-- Opening Marker --
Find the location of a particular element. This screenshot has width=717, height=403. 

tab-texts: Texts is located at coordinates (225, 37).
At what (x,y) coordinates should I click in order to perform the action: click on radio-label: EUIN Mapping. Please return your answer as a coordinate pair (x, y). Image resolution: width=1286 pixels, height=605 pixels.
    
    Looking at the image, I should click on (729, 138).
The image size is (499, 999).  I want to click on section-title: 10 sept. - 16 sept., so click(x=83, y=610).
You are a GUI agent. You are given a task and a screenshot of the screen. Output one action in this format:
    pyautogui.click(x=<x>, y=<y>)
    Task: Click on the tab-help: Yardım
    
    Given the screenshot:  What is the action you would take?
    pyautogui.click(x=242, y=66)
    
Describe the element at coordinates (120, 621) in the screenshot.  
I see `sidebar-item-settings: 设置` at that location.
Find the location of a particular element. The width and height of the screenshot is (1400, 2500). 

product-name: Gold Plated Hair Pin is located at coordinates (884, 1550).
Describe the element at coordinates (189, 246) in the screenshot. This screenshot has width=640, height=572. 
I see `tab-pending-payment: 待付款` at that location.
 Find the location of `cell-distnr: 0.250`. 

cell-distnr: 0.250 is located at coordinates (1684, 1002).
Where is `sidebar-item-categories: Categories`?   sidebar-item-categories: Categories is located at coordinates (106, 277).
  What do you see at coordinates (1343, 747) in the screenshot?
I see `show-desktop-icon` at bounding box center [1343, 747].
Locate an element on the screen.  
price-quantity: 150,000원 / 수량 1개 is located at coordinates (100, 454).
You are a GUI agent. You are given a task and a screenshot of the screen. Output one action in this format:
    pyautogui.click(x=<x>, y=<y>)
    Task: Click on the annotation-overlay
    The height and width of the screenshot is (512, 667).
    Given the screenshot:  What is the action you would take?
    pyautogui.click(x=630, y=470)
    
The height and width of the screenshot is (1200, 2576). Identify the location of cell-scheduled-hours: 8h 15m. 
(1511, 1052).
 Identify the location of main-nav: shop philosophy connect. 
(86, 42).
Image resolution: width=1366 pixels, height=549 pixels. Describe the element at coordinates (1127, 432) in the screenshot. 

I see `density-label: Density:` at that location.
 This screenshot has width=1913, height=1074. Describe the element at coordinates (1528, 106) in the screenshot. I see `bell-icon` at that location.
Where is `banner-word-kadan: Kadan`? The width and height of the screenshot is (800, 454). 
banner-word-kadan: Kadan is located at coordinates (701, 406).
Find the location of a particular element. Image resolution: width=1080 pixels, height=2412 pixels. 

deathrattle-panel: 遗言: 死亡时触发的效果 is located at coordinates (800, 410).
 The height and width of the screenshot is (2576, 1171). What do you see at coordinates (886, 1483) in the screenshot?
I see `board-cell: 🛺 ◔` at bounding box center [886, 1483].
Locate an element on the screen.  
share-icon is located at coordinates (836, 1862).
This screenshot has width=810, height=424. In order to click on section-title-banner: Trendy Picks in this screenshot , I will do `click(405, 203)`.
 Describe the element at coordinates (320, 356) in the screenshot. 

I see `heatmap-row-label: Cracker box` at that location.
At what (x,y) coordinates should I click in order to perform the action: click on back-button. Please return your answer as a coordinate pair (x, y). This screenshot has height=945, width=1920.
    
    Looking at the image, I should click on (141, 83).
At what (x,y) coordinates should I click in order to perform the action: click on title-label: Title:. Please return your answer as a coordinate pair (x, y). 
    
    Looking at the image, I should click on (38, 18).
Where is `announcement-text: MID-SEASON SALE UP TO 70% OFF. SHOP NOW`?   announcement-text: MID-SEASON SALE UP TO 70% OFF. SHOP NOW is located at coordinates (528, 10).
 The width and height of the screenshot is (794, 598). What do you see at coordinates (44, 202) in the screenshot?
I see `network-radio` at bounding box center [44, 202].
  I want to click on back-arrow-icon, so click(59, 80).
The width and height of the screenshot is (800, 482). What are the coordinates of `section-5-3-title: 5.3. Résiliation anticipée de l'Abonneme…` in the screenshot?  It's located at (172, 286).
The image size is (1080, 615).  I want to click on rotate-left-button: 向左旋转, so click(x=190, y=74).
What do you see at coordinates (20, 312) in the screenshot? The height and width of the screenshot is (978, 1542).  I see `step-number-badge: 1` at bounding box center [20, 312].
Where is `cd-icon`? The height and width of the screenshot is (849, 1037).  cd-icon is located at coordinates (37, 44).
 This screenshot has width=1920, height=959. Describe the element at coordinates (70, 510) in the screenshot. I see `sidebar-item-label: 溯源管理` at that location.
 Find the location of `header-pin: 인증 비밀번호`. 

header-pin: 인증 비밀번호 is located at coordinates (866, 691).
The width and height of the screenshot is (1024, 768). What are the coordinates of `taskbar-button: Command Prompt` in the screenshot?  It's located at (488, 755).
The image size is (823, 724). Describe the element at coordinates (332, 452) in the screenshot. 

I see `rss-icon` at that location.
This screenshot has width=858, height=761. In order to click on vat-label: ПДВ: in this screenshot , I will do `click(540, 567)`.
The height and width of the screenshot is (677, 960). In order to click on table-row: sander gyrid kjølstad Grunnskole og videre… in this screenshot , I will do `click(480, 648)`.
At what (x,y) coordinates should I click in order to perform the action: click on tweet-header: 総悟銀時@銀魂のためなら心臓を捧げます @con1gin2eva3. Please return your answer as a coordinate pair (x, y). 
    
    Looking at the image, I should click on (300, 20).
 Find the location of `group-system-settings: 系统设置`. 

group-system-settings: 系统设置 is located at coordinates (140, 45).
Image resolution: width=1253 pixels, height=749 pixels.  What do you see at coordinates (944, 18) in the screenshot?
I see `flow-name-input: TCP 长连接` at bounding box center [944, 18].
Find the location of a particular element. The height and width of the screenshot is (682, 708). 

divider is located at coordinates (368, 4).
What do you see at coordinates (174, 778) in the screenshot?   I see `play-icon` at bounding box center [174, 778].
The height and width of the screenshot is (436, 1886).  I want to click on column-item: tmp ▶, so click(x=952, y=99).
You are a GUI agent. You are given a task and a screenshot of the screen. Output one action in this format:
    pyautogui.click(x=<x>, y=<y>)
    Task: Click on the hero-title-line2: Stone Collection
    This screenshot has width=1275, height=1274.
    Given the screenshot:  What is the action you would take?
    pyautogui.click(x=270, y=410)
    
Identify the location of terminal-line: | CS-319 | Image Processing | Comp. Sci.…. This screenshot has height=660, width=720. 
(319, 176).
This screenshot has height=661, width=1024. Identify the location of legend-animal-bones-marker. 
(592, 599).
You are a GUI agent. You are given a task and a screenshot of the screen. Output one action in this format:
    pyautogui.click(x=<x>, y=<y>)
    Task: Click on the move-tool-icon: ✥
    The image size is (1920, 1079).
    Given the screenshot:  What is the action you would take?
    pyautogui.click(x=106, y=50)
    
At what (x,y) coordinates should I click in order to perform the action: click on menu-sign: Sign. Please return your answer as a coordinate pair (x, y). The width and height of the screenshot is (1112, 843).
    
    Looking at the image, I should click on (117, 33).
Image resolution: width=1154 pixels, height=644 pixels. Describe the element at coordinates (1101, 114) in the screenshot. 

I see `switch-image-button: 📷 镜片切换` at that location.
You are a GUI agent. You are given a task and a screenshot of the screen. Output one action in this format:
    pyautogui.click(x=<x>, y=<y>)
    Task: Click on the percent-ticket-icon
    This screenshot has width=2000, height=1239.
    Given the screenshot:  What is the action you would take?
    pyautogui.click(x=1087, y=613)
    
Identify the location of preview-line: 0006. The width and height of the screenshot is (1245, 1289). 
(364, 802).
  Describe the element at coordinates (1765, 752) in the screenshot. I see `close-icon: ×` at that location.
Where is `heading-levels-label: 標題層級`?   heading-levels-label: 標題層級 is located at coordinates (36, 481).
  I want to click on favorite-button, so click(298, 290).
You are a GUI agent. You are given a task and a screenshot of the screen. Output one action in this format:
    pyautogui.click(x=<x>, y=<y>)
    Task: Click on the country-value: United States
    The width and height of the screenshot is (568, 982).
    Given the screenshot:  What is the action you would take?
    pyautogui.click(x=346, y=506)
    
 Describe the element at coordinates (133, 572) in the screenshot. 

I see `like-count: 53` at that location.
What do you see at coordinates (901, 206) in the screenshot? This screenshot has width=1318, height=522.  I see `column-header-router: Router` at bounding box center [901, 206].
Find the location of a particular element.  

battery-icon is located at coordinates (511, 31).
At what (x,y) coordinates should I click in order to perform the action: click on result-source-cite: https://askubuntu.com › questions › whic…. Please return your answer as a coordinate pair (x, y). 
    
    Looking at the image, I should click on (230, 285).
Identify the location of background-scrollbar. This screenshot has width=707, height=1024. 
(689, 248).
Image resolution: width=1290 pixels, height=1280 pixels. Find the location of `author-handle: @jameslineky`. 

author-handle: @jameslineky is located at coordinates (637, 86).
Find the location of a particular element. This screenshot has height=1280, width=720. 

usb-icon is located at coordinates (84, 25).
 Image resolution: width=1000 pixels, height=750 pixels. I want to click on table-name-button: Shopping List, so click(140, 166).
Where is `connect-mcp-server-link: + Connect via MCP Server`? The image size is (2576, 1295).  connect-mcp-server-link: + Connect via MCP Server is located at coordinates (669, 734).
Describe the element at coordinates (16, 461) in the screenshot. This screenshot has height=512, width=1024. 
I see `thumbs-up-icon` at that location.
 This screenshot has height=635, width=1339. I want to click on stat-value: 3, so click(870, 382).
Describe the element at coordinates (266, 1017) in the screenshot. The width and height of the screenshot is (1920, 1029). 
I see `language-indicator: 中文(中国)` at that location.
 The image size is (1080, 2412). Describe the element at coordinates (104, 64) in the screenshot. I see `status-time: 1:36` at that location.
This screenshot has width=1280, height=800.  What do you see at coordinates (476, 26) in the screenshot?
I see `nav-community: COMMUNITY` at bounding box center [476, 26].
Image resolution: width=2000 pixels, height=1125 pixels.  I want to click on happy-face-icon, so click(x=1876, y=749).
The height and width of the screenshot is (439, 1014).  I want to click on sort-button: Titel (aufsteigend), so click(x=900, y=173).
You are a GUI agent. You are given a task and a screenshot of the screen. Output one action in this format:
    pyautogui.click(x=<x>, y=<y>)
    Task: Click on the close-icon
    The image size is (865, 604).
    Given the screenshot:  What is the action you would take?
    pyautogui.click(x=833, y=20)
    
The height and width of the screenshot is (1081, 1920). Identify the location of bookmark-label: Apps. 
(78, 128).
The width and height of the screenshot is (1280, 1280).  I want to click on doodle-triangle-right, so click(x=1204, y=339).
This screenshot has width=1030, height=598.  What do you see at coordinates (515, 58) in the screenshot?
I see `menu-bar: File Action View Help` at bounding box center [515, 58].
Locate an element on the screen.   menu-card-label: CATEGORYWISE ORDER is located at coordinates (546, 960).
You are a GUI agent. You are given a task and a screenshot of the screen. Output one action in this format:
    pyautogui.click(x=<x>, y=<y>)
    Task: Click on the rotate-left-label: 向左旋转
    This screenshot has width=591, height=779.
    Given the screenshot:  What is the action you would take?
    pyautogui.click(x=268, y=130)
-- Closing Marker --
Exercise aim.
Quote everything from the line that contains "Describe the element at coordinates (189, 246)" down to the line that contains "banner-word-kadan: Kadan is", both ends included, reproducing those lines exactly.

Answer for the task.
Describe the element at coordinates (189, 246) in the screenshot. This screenshot has width=640, height=572. 
I see `tab-pending-payment: 待付款` at that location.
 Find the location of `cell-distnr: 0.250`. 

cell-distnr: 0.250 is located at coordinates (1684, 1002).
Where is `sidebar-item-categories: Categories`?   sidebar-item-categories: Categories is located at coordinates (106, 277).
  What do you see at coordinates (1343, 747) in the screenshot?
I see `show-desktop-icon` at bounding box center [1343, 747].
Locate an element on the screen.  
price-quantity: 150,000원 / 수량 1개 is located at coordinates (100, 454).
You are a GUI agent. You are given a task and a screenshot of the screen. Output one action in this format:
    pyautogui.click(x=<x>, y=<y>)
    Task: Click on the annotation-overlay
    The height and width of the screenshot is (512, 667).
    Given the screenshot:  What is the action you would take?
    pyautogui.click(x=630, y=470)
    
The height and width of the screenshot is (1200, 2576). Identify the location of cell-scheduled-hours: 8h 15m. 
(1511, 1052).
 Identify the location of main-nav: shop philosophy connect. 
(86, 42).
Image resolution: width=1366 pixels, height=549 pixels. Describe the element at coordinates (1127, 432) in the screenshot. 

I see `density-label: Density:` at that location.
 This screenshot has width=1913, height=1074. Describe the element at coordinates (1528, 106) in the screenshot. I see `bell-icon` at that location.
Where is `banner-word-kadan: Kadan`? The width and height of the screenshot is (800, 454). 
banner-word-kadan: Kadan is located at coordinates (701, 406).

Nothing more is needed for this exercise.